54bn paid to buy-to-rent private landlords last year

Tue 3 Oct 2017, 03:47 AM | Posted by editor

As Tory Chancellor Philip Hammond follows on from Theresa May in making a speech in defence of the free market, we ought to welcome a debate about which economic system best deals with the day to day needs of the majority of the population – socialism or capitalism. When Hammond says that Labour “threatens our prosperity”, the “our” in the sentence refers only to the prosperity of the rich and super-rich. Recent figures in the housing sector show the complete dislocation of the free-market and its inability to deal with the housing shortage in Britain.

The Tories have spent billions of pounds to subsidise house-buying for those already well off and it has only added to the difficulty of young people finding an affordable home. Even the Financial Times was moved to comment that “since Help to Buy began in 2013, the gap between household formation and home building rates has persisted. Ratios of prices to incomes, and rents to average incomes, have become worse.”

According to new figures published by Savills, the estate agent, private landlords now get more than twice the amount in rent as banks get from homeowners in mortgage payments. Over the last year alone, private renters in buy-to-let properties paid £54bn to their landlords, an increase of £14bn over the last five years, as buy-to-let has allowed the well-off to get even better off.

In London, the disparity is even more stark, with private renters paying four times the total being paid in mortgages.

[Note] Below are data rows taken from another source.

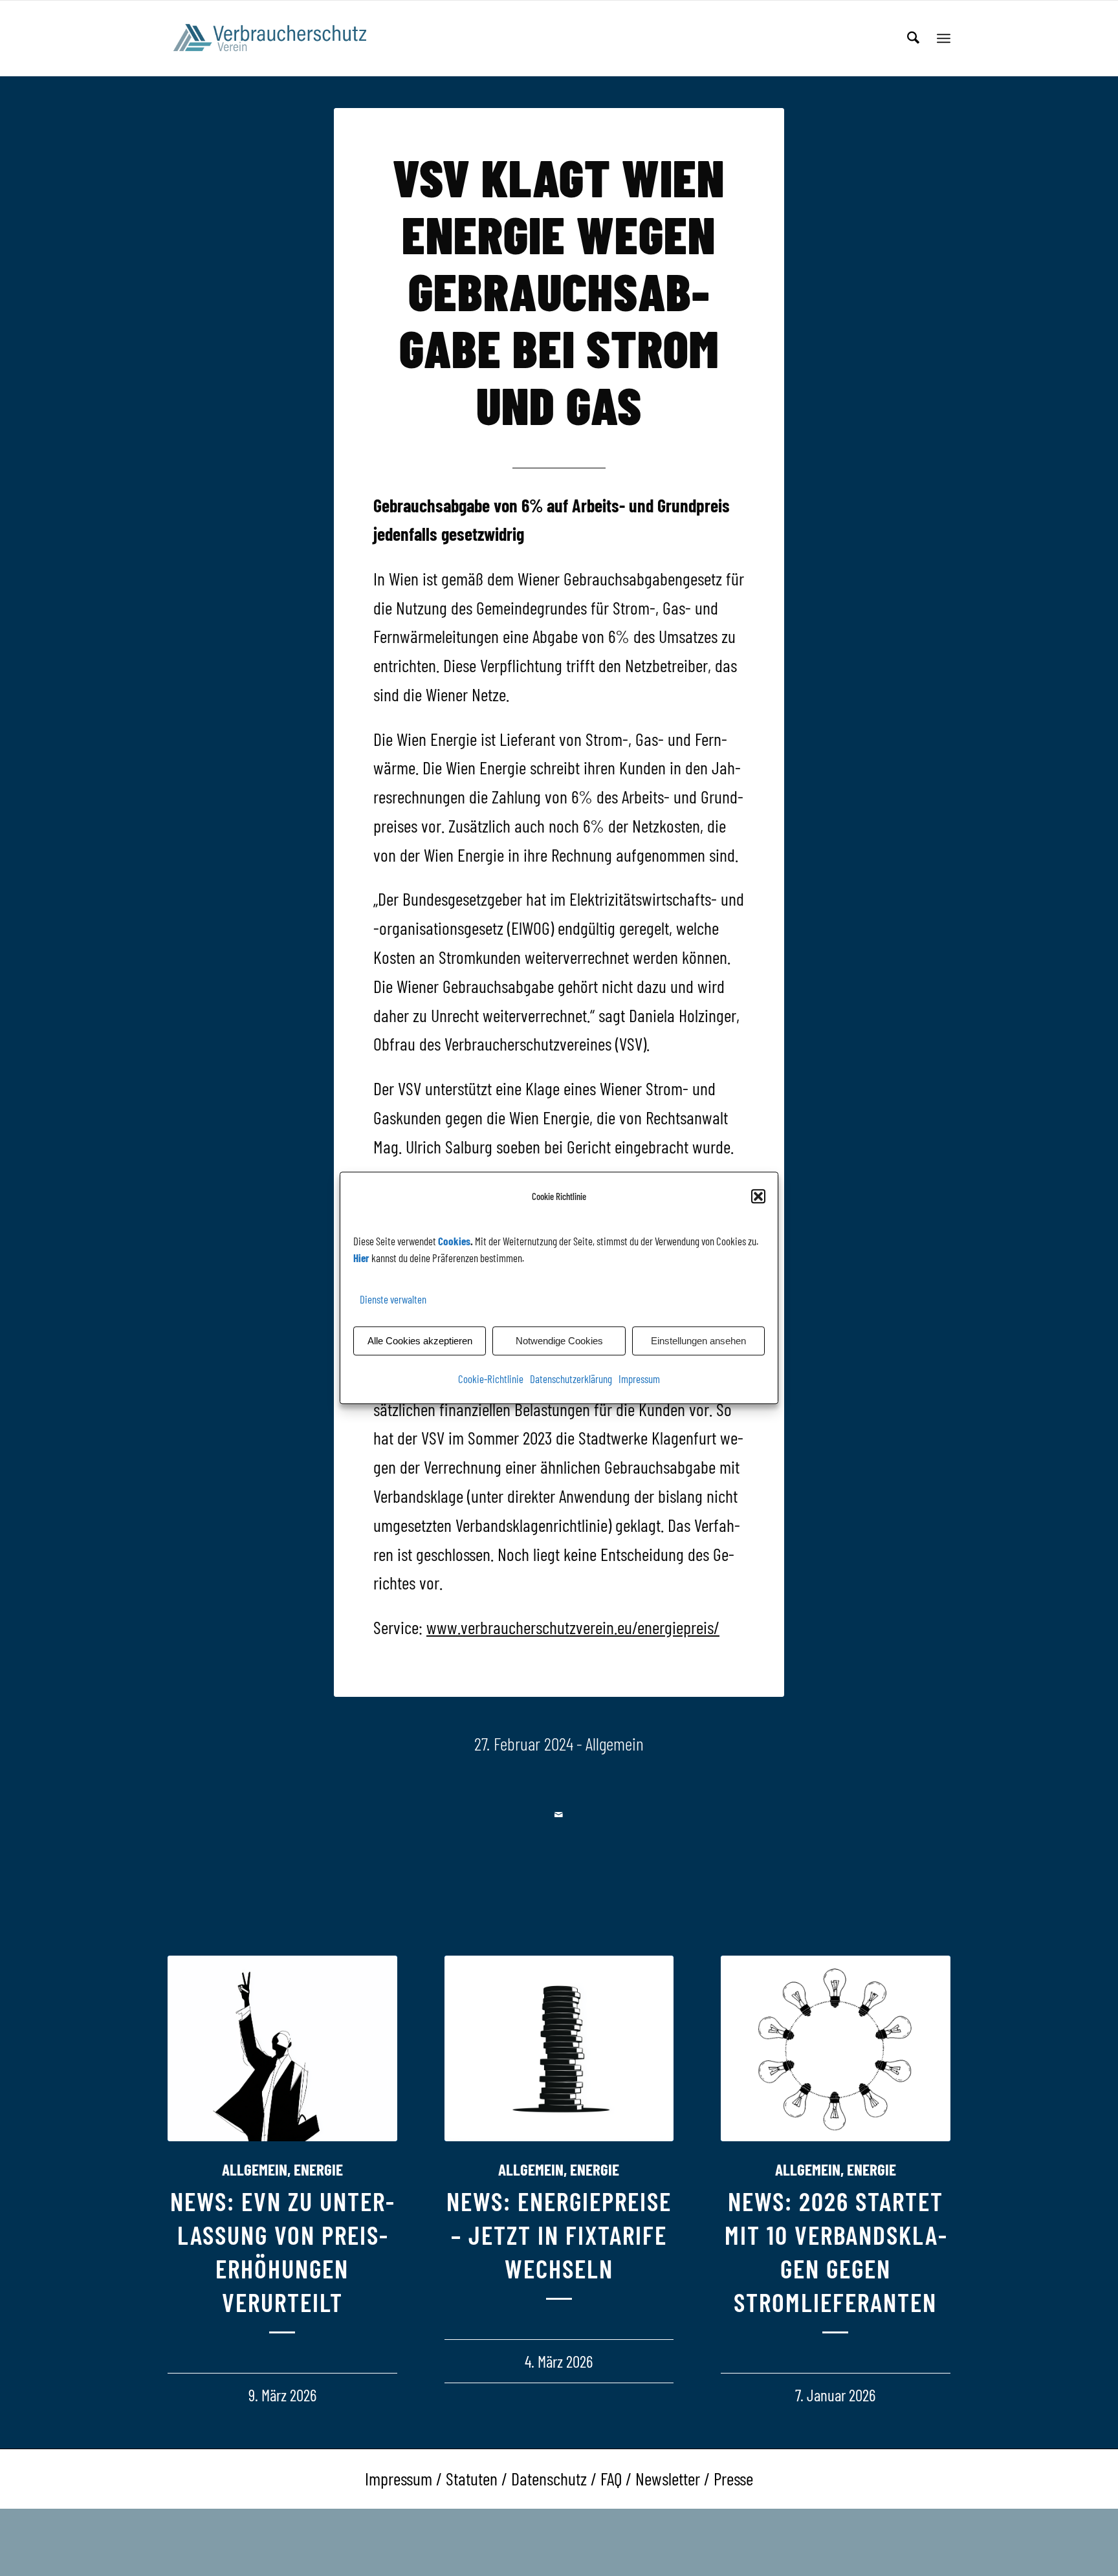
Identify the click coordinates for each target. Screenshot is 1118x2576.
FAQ (611, 2478)
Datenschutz (549, 2478)
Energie (318, 2169)
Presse (733, 2478)
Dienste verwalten (393, 1299)
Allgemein (615, 1743)
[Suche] (913, 38)
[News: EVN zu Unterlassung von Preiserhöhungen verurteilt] (282, 2048)
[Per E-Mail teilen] (559, 1815)
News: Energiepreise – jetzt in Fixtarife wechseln (559, 2234)
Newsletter (667, 2478)
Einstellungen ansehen (698, 1340)
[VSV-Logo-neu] (278, 38)
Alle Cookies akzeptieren (419, 1340)
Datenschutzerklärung (571, 1379)
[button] (758, 1196)
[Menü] (943, 38)
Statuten (472, 2478)
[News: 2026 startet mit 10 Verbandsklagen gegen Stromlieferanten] (835, 2048)
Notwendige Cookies (559, 1340)
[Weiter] (931, 2130)
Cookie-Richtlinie (490, 1379)
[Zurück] (187, 2130)
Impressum (639, 1379)
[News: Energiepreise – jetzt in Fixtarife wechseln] (559, 2048)
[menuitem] (913, 38)
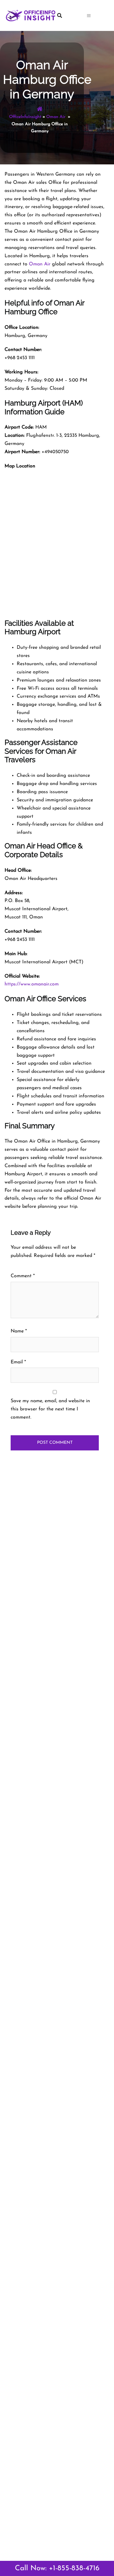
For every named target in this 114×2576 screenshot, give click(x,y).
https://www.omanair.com (32, 984)
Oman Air (56, 117)
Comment (23, 1276)
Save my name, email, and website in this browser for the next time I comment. (50, 1409)
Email (18, 1362)
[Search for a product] (68, 15)
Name (19, 1331)
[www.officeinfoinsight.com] (31, 15)
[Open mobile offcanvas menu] (98, 15)
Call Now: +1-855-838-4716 (57, 2568)
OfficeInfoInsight (25, 117)
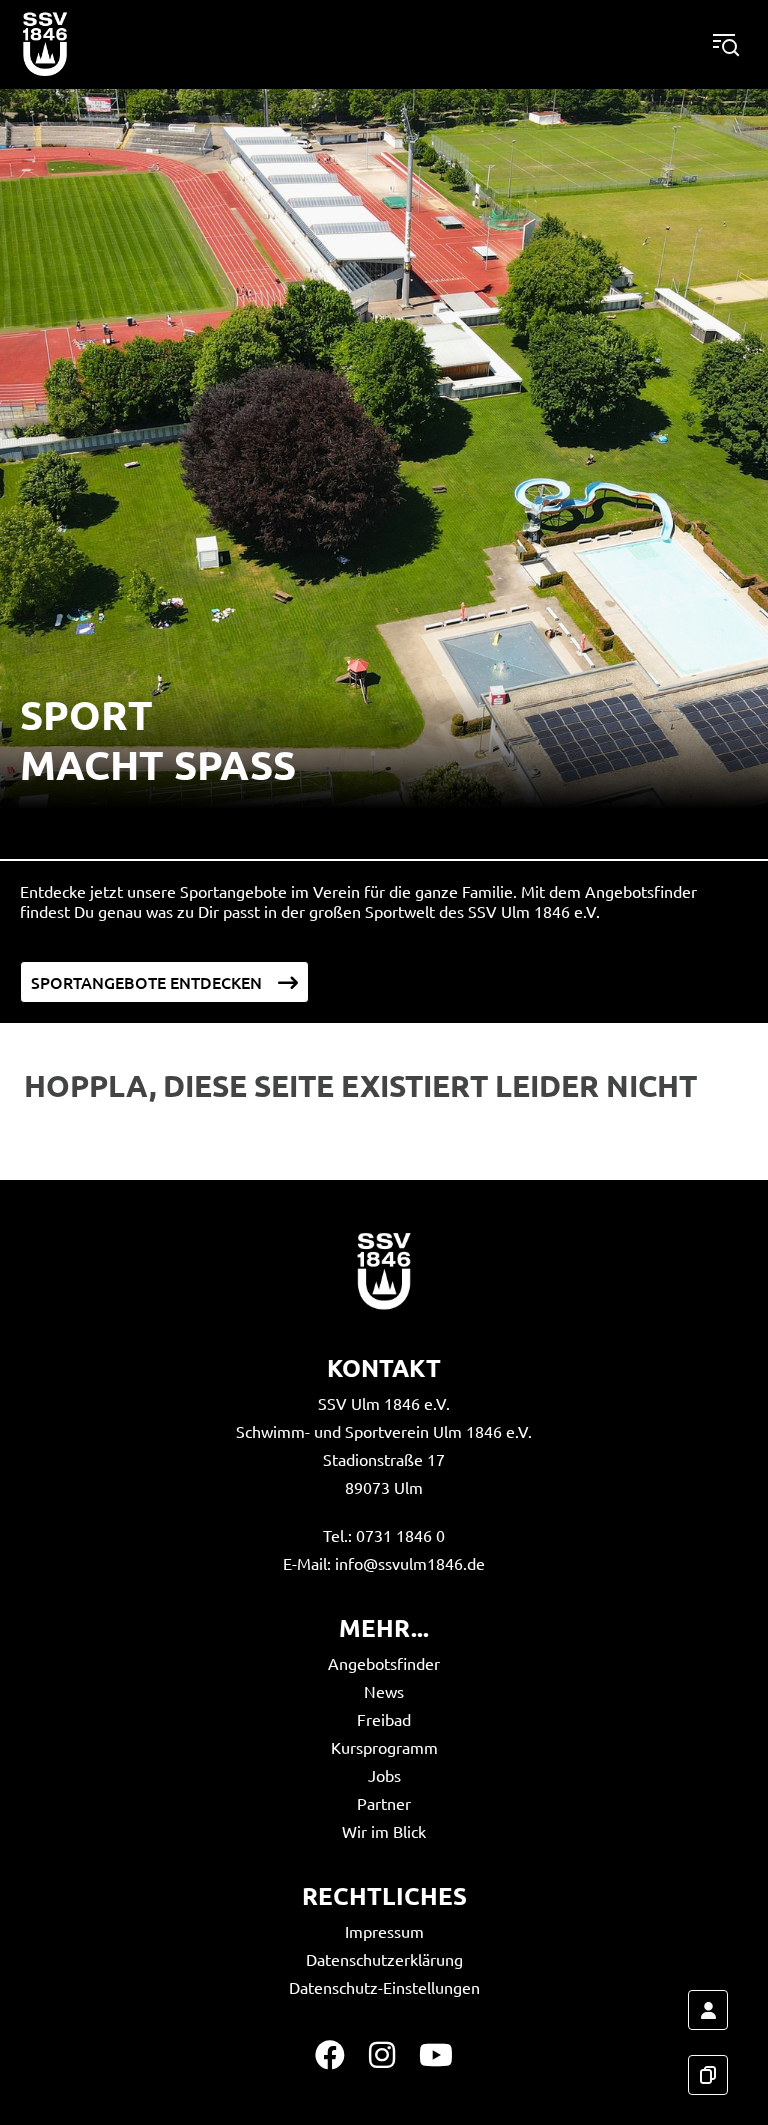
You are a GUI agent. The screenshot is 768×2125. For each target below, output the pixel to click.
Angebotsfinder (384, 1663)
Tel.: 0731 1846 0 (384, 1535)
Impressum (384, 1931)
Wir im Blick (384, 1831)
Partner (384, 1803)
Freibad (384, 1719)
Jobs (384, 1775)
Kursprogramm (384, 1747)
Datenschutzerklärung (384, 1959)
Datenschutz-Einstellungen (384, 1987)
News (384, 1691)
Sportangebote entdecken (146, 982)
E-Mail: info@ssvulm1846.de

Young people are particularly badly hit by high private-sector rents, paying £24bn, about half of Britain’s total rent bill. According to the Resolution Foundation think-tank, the average share of family income paid in rent has trebled in the last 50 years.

There has never been a better time for the Labour Party to introduce rigorous standards for rented accommodation and RENT CONTROLS linked to pay and family income. For socialists, a roof over a family’s head is a basic human right, not something left to the whim of the market. Labour must give a firm commitment to make sure that human right is fully met.